## TEXTO DEL EJERCICIO
○ ○ ○ ○ ○ ○ ○
Reviso el fondo de Radio Televisión Española y voy a uno de sus archivos, el que guarda todas las entregas del NO-DO, el aparato propagandístico del régimen de Franco. Veo algunos: el primero, emitido cuatro años después de que la guerra terminara; unos pocos más de la década del cuarenta, con especiales sobre Semana Santa, triunfantes inauguraciones de viviendas y desfiles de moda; y otros de décadas posteriores, con cacerías de patos en Alcudia, costureras de Madrid optando a premios del Teatro Real y cabras salvajes en los acantilados de Palma de Mallorca. Entre todos ellos, busco los noticiarios y documentales que se ocuparon de los emigrantes. Desde el inicio, el sesgo político es evidente: bajo una cortina de aceptación y festejos, la propaganda franquista escondió una realidad completamente opuesta a la que mostraban. Los emigrantes españoles dejaron de ser mulos de carga y se convirtieron en productores, o en operarios que gozaban «de justa fama por la eficacia y el pundonor que ponen siempre a sus empresas», según la voz en off que oímos mientras se suceden las imágenes. Los barracones donde se alojaban eran presentados como lugares de refugio, situados muy cerca de la fábrica para facilitarles el tránsito desde su casa hasta el trabajo. Sus residencias estaban perfectamente aclimatadas. La interacción entre los trabajadores españoles y los habitantes del pueblo que los acogía no generaba problema alguno. Todo lo contrario. Las palmadas y el cante andaluz eran muy bien recibidos entre alemanes, suizos y franceses. En las imágenes que podemos encontrar en los archivos del NO-DO, los autóctonos cantan al ritmo de las guitarras. Unos y otros se muestran alegres, inmersos en una especie de celebración perpetua.
○ ○ ○ ○ ○ ○ ○
## TAREAS PROPUESTAS
• 1. Resume en forma de lista el párrafo del texto sobre el NO-DO que empieza con «Reviso el fondo de Radio Televisión Española» y conserva sus hechos principales.
• 2. Según el texto sobre el NO-DO, ¿cuándo se emitió la primera entrega del NO-DO?
• 3. Continúa el texto sobre el NO-DO a partir de su última oración.

(Entradas de datos guardadas)
○ ○ ○ ○ ○ ○ ○
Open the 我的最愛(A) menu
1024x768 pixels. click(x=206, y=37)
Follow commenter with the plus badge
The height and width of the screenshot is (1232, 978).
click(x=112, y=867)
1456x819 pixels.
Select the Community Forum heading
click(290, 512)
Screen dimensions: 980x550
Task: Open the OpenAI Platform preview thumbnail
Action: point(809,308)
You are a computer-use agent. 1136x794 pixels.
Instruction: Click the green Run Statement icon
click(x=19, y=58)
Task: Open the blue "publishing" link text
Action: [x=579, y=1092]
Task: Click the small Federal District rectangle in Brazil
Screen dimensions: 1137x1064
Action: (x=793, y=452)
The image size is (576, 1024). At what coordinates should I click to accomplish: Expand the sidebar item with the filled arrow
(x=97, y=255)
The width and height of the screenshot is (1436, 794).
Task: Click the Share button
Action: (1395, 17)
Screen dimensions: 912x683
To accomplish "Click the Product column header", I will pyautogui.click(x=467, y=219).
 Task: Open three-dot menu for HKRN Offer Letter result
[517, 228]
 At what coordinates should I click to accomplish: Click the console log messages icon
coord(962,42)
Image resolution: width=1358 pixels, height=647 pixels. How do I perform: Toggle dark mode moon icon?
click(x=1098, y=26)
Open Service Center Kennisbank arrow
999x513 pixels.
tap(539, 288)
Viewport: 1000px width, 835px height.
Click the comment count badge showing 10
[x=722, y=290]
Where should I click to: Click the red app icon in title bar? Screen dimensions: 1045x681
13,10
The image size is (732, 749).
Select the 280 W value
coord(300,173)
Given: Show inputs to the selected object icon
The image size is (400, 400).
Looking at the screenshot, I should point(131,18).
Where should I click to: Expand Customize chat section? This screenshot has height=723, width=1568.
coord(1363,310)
○ ○ ○ ○ ○ ○ ○
## RESPUESTAS POR TAREA
• 1.
- Se consulta el archivo de Radio Televisión Española que guarda todas las entregas del NO-DO, el aparato propagandístico del régimen de Franco.
- Hay noticiarios de los años cuarenta, como el primero, emitido cuatro años después del final de la guerra, y otros de décadas posteriores, con temas muy variados.
- Entre ellos se buscan los noticiarios y documentales dedicados a los emigrantes.
- La propaganda franquista ocultaba bajo festejos una realidad opuesta a la que mostraba.
- Los emigrantes aparecían como productores u operarios eficaces y con pundonor.
- Los barracones se presentaban como refugios bien aclimatados y cercanos a la fábrica.
- Se mostraba una convivencia sin problemas con los habitantes locales, que acogían con agrado las palmadas y el cante andaluz y parecían vivir en una celebración perpetua.

• 2. Cuatro años después de que terminara la guerra.

• 3.
Daria Esteve resume perfectamente la intención que motivaba esas imágenes: intentaban reemplazar la miseria por la estética de la miseria. La prensa franquista realizó una operación cosmética y así es como quería presentársela a quienes no emigraron, con escenas de euforia en los bares alemanes o franceses, con fiestas en alguna Casa de España. También con el éxito de lo que el régimen llamó «Operación Patria», unos espectáculos folklóricos que la dictadura exportaba a los países del norte para amenizar de tarde en tarde a sus trabajadores en el extranjero. Vistos con el tiempo, esa operación patriótica de bailes regionales conserva un cierto punto patético, denigrante. Como si la miseria se pudieran borrar de un plumazo gracias a un paso de jota o de muñeira.

Esa visión dulcificada perseguía otro fin más concreto: evitar que los emigrantes volvieran a España. En el fondo, que siguieran allí les suponía un magnífico negocio. Significaba un desempleado menos en su propio territorio, que además enviaba puntualmente divisas a su país desde el extranjero. Por eso no interesaba que regresaran. Por eso la propaganda y la felicidad aparente. Por eso el clima festivo y la euforia.

Los emigrantes dejaban de ser peones y se convertían, por un momento, en alfiles del tablero.